I don’t mind arrogance when you have reason to be, GAA players have absolutely no reason to be.

And for what it;s worth I have heard that Cassidy is an arrogant prick who is not very well liked in his local community.

Anyone who saw Ear To The Ground last night must only have a handful of TV channels.

Ciaran Murphy was discussing it on Off The Ball last night and his disgust at how he hasn’t gotten a feature yet himself.

Can you adjudicate on Surfing as a sport mate?

What the fuck are you on about, as much as you don’t care who Slater is, nobody cares that you don’t know who he is. There are millions of people who know who SLater is, but thats not the point. Its not about popularity. You and half the world are painfully missing that point.

As well as the fact that you don’t understand the real meaning of the word arrogance and are badly mixing it up with confidence.

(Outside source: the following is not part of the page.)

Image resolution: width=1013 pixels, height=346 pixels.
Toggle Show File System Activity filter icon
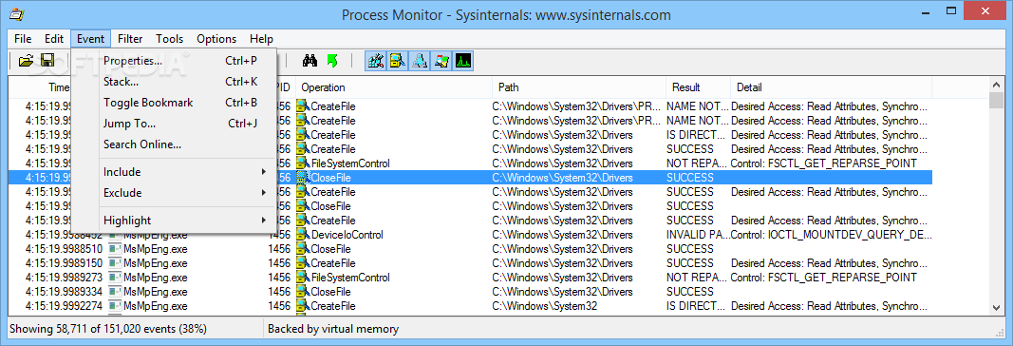pyautogui.click(x=398, y=61)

Its all about doing your own thing (whatever that may be) and earning respect from your peers. GAA players get and deserve this for the most part. Now a few seem to be getting carried away lately, but they still have a great sense of loyalty generally, which is incredibly lost in professional soccer. Even NFL & AFL have managed to keep some loyalty alive, soccer is a joke in that regard.

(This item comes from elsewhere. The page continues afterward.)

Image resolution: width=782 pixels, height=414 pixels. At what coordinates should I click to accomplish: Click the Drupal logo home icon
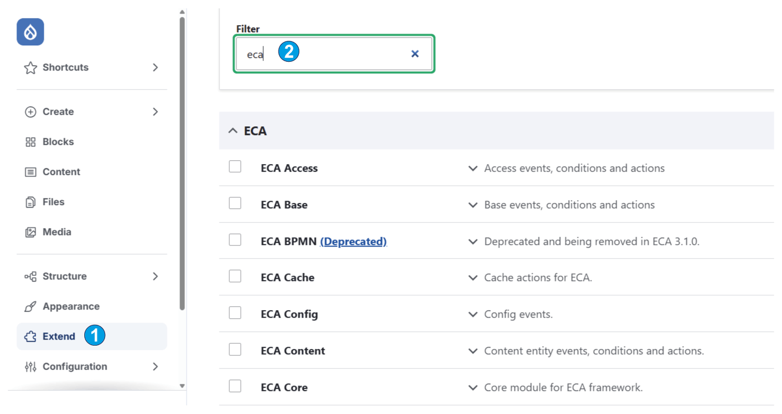pyautogui.click(x=30, y=32)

As for appreciation of a sports skills, well its subjective and all about taste. Neither of us can win that argument.

From what I’ve seen of them LOI players seem to keep low profiles and really only mingle amongst themselves. The GAA players love to be out in their locals getting their balls licked from the simpletons who latch on to them and have a high opinion of themselves. There’s a reason for GAA players ‘loyalty’ as you put it. In real life, outwith their little cliques they are nobodies. This is more or less a recent trend that has taken off in the past 10-15 years. I put this down to the huge resources being spent on an amatuer sport and their perceived sense of importance of being attached to a team. LOI soccer players are professionals who view as a job, they don’t go out seeking attention and slaps on the back from the sycophants who love to be seen with them. Also the Sigerson Cup has alot to play in these chaps view of themselves.

They are to be pitied really, at the end of the day they are nobodies, it probably won’t sink in until their 30’s.

Loyalty is diminishing in GAA circles too with the trend of players accepting kick-backs to transfer from their home clubs to other clubs. Not to mention managers & trainers chasing the shilling and getting involved with different teams from season to season depending on who’s paying the most. In fairness, this is something Christy Cooney has tried to clamp down on in the course of his outstanding GAA Presidency.